Então, acessando a silhueta que vogava no mundo durante a década de 1950, sugerida pelo estilista Christian Dior, mulheres sabugienses, sendo elas as próprias usuárias ou suas costureiras, lançavam mão dos artifícios possíveis para atingirem o formato de corpo vestido com o qual se sonhava. As estratégias intentadas pelo sistema da moda para se fazer hegemônico eram em São João do Sabugi burladas, através das adaptações ou adequações às normatizações da sociedade local ou pelas substituições de materiais caros ou difíceis de serem encontrados. Ao invés de grandes decotes, por exemplo, era preferível cobrir o colo e adornar os ombros com mangas fofas, como se fizera nos anos anteriores. No lugar do tule para a providência de elevar as saias, conseguia-se efeito análogo utilizando-se anáguas engomadas com grude ou passadas na água de goma.

A busca e a observação de fotografias catadas nas coleções de algumas famílias de São João do Sabugi, com o intuito de escrever-se uma História da Moda para os anos 1950, fizeram o autor desta pesquisa deparar-se com flagrantes fotográficos em que se sentiu ecoar o New Look ainda na década de 1960. As próprias imagens das revistas também autorizam a dizer que o estilo criado por Dior, em 1947, não sobreviveu somente até meados dos anos 1950, nem apenas até o último ano dessa década, mas ultrapassou a membrana imaginária que separa os decênios e fez morada transitória na década seguinte. Em face dessa percepção, deixa-se no reboque deste trabalho um Caderno de Imagens que pode despertar para uma nova pesquisa, abordando o tema sob novo recorte temporal.
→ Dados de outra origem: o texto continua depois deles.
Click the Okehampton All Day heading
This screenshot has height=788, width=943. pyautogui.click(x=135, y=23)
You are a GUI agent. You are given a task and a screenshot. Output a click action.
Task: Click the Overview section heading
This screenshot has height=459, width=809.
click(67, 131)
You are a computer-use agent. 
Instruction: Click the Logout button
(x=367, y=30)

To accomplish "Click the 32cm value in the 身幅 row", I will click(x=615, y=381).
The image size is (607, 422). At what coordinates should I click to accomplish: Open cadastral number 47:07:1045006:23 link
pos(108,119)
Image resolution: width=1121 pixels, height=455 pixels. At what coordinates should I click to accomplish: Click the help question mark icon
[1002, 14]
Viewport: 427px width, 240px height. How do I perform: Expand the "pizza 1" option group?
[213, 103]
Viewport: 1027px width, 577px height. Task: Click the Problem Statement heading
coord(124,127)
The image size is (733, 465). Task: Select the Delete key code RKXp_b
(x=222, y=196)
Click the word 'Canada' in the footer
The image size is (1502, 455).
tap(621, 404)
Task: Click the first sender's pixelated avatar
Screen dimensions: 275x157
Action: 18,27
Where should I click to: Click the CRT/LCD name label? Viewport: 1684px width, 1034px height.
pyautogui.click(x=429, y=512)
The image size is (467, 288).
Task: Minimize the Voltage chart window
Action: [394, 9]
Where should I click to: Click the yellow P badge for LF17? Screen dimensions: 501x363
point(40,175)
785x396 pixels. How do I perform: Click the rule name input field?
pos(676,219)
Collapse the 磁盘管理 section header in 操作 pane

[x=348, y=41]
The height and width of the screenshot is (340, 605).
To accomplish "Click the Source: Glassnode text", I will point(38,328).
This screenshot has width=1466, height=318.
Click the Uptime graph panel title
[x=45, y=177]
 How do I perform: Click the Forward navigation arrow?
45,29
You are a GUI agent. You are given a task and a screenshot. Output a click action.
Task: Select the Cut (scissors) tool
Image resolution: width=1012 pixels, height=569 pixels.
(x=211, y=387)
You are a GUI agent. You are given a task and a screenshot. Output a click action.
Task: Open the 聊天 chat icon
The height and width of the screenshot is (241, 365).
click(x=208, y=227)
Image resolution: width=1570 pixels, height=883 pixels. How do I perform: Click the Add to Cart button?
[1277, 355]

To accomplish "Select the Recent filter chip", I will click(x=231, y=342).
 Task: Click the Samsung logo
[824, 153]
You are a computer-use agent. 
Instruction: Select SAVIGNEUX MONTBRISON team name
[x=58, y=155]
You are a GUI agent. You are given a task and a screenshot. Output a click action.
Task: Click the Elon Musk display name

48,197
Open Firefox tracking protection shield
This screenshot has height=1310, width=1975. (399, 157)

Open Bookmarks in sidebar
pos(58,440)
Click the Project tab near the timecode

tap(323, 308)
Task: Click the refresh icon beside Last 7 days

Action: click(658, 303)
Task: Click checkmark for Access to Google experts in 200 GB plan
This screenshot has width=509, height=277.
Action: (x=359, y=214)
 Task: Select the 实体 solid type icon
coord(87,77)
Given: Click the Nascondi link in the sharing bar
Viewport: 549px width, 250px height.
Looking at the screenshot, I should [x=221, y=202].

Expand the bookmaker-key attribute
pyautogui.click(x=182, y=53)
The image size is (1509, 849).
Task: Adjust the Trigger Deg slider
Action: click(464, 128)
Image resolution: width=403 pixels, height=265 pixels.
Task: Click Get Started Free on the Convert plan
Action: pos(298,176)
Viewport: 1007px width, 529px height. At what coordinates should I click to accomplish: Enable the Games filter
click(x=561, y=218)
A escrita desta narrativa sobre as teias do sistema da moda nos anos 1950, considerando suas linhas fortes e os seus nós rompidos, percebendo a conexão entre o internacional e o local, lendo nos borrões desse texto as maquinações estratégicas e as piratarias das margens, não teve qualquer intenção de ser definitivo. Pelo contrário, a própria defesa pública deste trabalho aponta para os desdobramentos futuros partindo dos debates que porventura possam surgir.